_What you need to do_: Copy out everything in the records from the line containing "Click the CK-12 logo" down to the end of the records, both ends included, with no changes.

_Input records_:
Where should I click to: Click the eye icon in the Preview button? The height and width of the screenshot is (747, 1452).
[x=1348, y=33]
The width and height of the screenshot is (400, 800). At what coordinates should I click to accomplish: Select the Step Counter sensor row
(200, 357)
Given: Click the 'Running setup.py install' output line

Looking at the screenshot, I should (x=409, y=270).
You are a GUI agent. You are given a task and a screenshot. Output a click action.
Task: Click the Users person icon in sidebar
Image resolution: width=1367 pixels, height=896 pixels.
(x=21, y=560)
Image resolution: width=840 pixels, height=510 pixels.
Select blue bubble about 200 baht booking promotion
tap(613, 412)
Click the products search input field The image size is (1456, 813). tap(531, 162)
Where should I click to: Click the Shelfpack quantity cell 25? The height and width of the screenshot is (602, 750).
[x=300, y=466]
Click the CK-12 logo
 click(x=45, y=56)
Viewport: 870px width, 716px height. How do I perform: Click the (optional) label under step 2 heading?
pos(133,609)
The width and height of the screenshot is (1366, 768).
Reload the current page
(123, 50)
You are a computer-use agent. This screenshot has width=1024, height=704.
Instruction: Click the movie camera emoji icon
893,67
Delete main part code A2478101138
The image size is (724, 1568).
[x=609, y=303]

_Exercise response_:
Click the CK-12 logo
 click(x=45, y=56)
Viewport: 870px width, 716px height. How do I perform: Click the (optional) label under step 2 heading?
pos(133,609)
The width and height of the screenshot is (1366, 768).
Reload the current page
(123, 50)
You are a computer-use agent. This screenshot has width=1024, height=704.
Instruction: Click the movie camera emoji icon
893,67
Delete main part code A2478101138
The image size is (724, 1568).
[x=609, y=303]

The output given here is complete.